With a nod to Kevin Costner and the Iowa cornfield that became a baseball cliche, the lesson has become this: Build them and they will come, in from the winter cold, seeking a cure for cabin fever, a teen hangout, a place to hone their skills. But mostly they will come seeking baseball.
Outdoor batting cages have been around, seemingly, since the dawn of miniature golf. The roots of Chicago’s commercial indoor facilities go back about 10 years to the construction of the first, mammoth-30,000 square feet-Grand Slam USA in Palatine. In recent years, however, spurred by a booming demand for private pitching, hitting and catching instruction for the under-15 crowd, for girls softball players and for high school boys, indoor facilities have popped up like crocuses through the Chicago snow.
Though nationally the growth of indoor hitting facilities is flat (Grand Slam-Palatine owner Leland Fisher says that for every two Grand Slams built, two fold), there are four Grand Slam USAs in the Chicago area-including Fisher’s second facility in Streamwood-one in Glenwood and the 2 1/2-year-old Countryside location.

## Data block
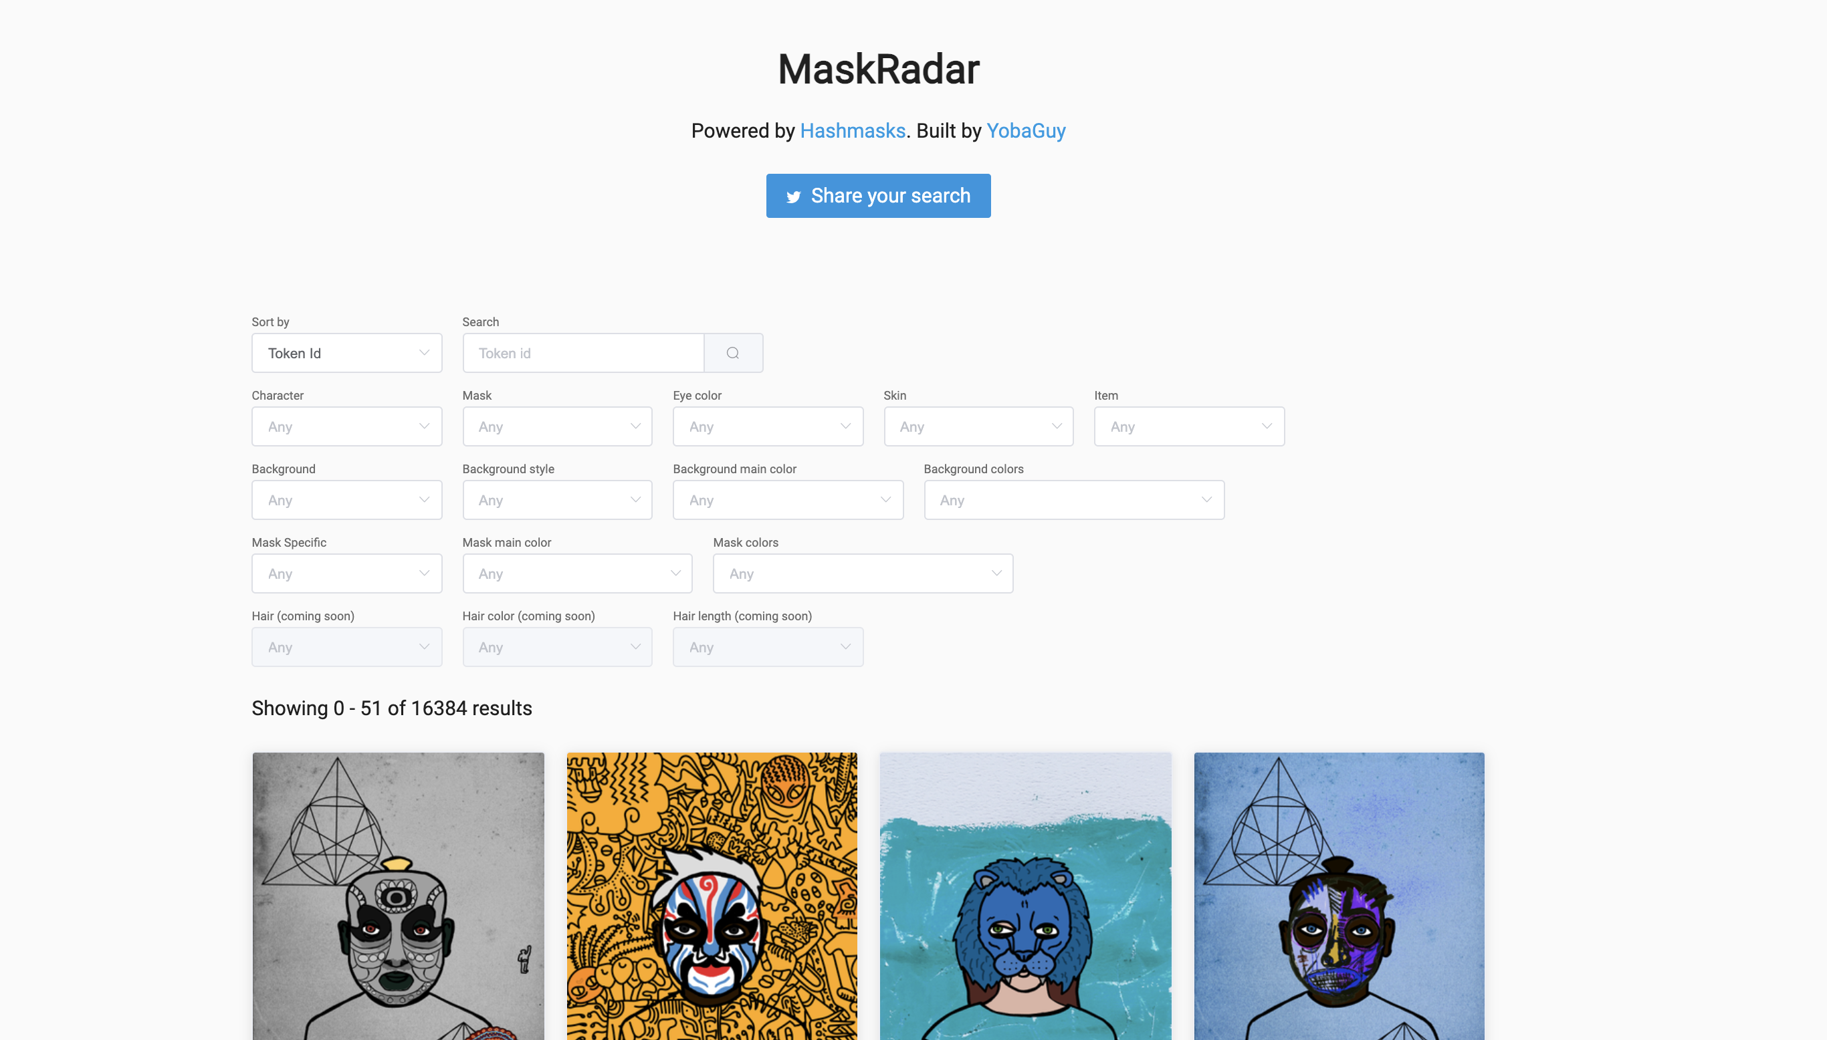
Task: Click the Share your search button
Action: tap(878, 196)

## Complete the following
1. From the article on Chicago's indoor batting cages, reproduce the passage starting with "With a nod to" and going on through "the Chicago snow.".
2. According to the article on Chicago's indoor batting cages, how large was the first Grand Slam USA in Palatine?
3. Write the next part of the article on Chicago's indoor batting cages, picking up after its final sentence.

## Replies
1.
With a nod to Kevin Costner and the Iowa cornfield that became a baseball cliche, the lesson has become this: Build them and they will come, in from the winter cold, seeking a cure for cabin fever, a teen hangout, a place to hone their skills. But mostly they will come seeking baseball.
Outdoor batting cages have been around, seemingly, since the dawn of miniature golf. The roots of Chicago’s commercial indoor facilities go back about 10 years to the construction of the first, mammoth-30,000 square feet-Grand Slam USA in Palatine. In recent years, however, spurred by a booming demand for private pitching, hitting and catching instruction for the under-15 crowd, for girls softball players and for high school boys, indoor facilities have popped up like crocuses through the Chicago snow.

2. 30,000 square feet.

3.
Lately, smaller, independent competitors have surfaced. In April, inspired by a list of high school clients that was growing out of control, former White Sox Triple-A farmhand and Lockport grad Ron Coomer-he hopes to become the Dodgers’ starting third baseman this spring-and a partner opened CW Swing Town in Orland Park. Former Cardinal-Brewer-Phillie Jim Adduci’s instructional facility-On Deck Baseball School-has been in Tinley Park for two years. Ex-Dodger, Indian, Mariner and White Sox Jack Perconte of Joliet has a baseball academy in Naperville.
What these businesses have meant to the high school game and hitters are subjects of debate, but the numbers cannot be denied.
Fisher says 350 four-man teams took part in the three sessions of the winter hitting leagues at his two locations; 175 of those were high school teams. The players were from Buffalo Grove, Fremd, St. Viator, St. Charles, Streamwood, New Trier and Palatine High Schools and the city.
“And we’ve had to restrict the number of leagues we have, because we have to let the public use it, too,” says Fisher.
Fisher’s instructional staff, including such former major-leaguers as Tim Stoddard, Dan Schatzeder, Paul Popovich and Bill Campbell, also gave 28,000 private pitching, hitting and catching lessons last year.
Countryside Grand Slam General Manager Phil Mesi played host to 22 four-man teams from Bolingbrook, Hinsdale South, Downers Grove South, St. Laurence, Proviso West, Montini, the Glenbard high schools and Nazareth Academy in his third session of leagues, which ended this week. Coomer, whose facility is smaller, had 30 two-man teams in five high school leagues servicing Sandburg, Andrew, Joliet Catholic, Shepard and others. Adduci says he and his staff of former pro players give 150 private lessons a week.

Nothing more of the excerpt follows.